→ Problem to work on
Take the line containing "Image resolution: width=916" as the first and the last line of the records below as the end, and please set down only what lies between them exactly, both ends included.

(Stored data entries)
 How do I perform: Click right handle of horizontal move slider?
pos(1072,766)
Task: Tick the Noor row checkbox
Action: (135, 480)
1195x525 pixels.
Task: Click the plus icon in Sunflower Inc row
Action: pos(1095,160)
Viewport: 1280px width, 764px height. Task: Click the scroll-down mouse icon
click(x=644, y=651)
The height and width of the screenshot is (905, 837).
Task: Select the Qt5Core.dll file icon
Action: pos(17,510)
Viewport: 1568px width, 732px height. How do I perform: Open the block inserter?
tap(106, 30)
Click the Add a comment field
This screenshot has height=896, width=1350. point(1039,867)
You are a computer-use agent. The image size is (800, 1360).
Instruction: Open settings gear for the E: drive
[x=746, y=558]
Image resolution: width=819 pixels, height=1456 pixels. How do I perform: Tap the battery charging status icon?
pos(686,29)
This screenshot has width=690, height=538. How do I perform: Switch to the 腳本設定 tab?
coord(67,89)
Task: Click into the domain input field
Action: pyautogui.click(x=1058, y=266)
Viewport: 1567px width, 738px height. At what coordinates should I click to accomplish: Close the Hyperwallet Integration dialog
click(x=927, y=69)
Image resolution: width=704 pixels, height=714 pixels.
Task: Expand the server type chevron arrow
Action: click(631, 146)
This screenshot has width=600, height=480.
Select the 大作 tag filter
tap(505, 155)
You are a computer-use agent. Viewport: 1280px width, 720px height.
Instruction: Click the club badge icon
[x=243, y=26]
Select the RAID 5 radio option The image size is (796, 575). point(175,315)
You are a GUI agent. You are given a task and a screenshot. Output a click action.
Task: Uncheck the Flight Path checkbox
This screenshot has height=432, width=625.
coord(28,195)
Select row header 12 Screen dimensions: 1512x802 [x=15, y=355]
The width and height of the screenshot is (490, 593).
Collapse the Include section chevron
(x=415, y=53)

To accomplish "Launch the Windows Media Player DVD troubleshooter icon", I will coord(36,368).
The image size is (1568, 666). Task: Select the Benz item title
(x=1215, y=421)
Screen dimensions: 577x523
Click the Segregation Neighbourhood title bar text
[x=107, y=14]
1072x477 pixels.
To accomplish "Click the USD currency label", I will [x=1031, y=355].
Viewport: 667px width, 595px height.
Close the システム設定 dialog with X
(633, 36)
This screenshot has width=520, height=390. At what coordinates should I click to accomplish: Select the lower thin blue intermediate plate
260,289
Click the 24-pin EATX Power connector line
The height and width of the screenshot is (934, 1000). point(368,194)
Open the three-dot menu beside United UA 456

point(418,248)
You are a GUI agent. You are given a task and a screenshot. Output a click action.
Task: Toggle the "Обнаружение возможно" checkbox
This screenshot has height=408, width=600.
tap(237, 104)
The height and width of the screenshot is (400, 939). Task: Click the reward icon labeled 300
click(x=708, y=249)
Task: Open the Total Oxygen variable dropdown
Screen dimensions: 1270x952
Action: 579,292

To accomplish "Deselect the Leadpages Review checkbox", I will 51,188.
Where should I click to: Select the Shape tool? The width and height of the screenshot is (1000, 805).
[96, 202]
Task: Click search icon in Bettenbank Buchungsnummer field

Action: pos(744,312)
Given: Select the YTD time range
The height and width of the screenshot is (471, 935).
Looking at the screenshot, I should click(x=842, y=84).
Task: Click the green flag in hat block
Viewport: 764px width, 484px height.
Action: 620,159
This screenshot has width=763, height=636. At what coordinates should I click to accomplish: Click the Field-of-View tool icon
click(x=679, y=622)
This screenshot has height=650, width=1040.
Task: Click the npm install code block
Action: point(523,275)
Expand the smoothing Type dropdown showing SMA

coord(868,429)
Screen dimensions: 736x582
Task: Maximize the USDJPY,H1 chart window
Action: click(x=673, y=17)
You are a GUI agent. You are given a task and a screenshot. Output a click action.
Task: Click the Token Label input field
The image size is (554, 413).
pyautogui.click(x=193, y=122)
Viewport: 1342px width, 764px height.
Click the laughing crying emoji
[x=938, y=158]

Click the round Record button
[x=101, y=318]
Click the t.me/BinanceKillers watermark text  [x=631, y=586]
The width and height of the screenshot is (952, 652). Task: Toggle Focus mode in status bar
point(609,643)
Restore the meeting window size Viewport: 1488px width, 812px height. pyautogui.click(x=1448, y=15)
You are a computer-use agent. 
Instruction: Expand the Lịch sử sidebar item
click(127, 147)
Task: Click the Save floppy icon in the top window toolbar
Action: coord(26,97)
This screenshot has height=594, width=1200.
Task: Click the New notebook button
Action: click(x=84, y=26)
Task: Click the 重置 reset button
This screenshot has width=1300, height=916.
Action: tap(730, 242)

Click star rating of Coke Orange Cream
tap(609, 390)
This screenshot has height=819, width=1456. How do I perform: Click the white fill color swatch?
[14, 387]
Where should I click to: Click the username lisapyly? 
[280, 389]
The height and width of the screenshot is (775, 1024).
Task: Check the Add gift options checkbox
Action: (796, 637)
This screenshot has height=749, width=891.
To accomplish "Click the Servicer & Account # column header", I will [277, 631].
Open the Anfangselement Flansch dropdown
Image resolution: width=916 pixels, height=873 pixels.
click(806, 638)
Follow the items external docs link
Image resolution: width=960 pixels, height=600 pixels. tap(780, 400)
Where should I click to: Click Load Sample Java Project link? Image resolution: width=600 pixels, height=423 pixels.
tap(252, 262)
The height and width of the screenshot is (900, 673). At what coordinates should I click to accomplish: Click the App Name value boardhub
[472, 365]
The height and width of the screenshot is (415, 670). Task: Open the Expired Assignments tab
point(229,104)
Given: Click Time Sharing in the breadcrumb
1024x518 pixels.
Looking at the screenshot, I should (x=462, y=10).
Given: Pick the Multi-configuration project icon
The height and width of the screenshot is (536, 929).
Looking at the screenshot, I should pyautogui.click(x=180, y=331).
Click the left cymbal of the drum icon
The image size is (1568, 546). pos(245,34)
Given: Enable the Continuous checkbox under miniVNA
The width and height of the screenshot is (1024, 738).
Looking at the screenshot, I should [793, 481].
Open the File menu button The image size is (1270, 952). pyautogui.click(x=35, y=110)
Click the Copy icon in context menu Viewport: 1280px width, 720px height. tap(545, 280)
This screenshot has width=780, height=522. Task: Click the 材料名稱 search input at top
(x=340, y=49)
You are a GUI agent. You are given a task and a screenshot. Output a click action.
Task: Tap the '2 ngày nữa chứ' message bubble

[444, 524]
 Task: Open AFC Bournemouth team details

→ Output of the task
Image resolution: width=916 pixels, height=873 pixels.
click(806, 638)
Follow the items external docs link
Image resolution: width=960 pixels, height=600 pixels. tap(780, 400)
Where should I click to: Click Load Sample Java Project link? Image resolution: width=600 pixels, height=423 pixels.
tap(252, 262)
The height and width of the screenshot is (900, 673). At what coordinates should I click to accomplish: Click the App Name value boardhub
[472, 365]
The height and width of the screenshot is (415, 670). Task: Open the Expired Assignments tab
point(229,104)
Given: Click Time Sharing in the breadcrumb
1024x518 pixels.
Looking at the screenshot, I should (x=462, y=10).
Given: Pick the Multi-configuration project icon
The height and width of the screenshot is (536, 929).
Looking at the screenshot, I should pyautogui.click(x=180, y=331).
Click the left cymbal of the drum icon
The image size is (1568, 546). pos(245,34)
Given: Enable the Continuous checkbox under miniVNA
The width and height of the screenshot is (1024, 738).
Looking at the screenshot, I should [793, 481].
Open the File menu button The image size is (1270, 952). pyautogui.click(x=35, y=110)
Click the Copy icon in context menu Viewport: 1280px width, 720px height. tap(545, 280)
This screenshot has width=780, height=522. Task: Click the 材料名稱 search input at top
(x=340, y=49)
You are a GUI agent. You are given a task and a screenshot. Output a click action.
Task: Tap the '2 ngày nữa chứ' message bubble

[444, 524]
 Task: Open AFC Bournemouth team details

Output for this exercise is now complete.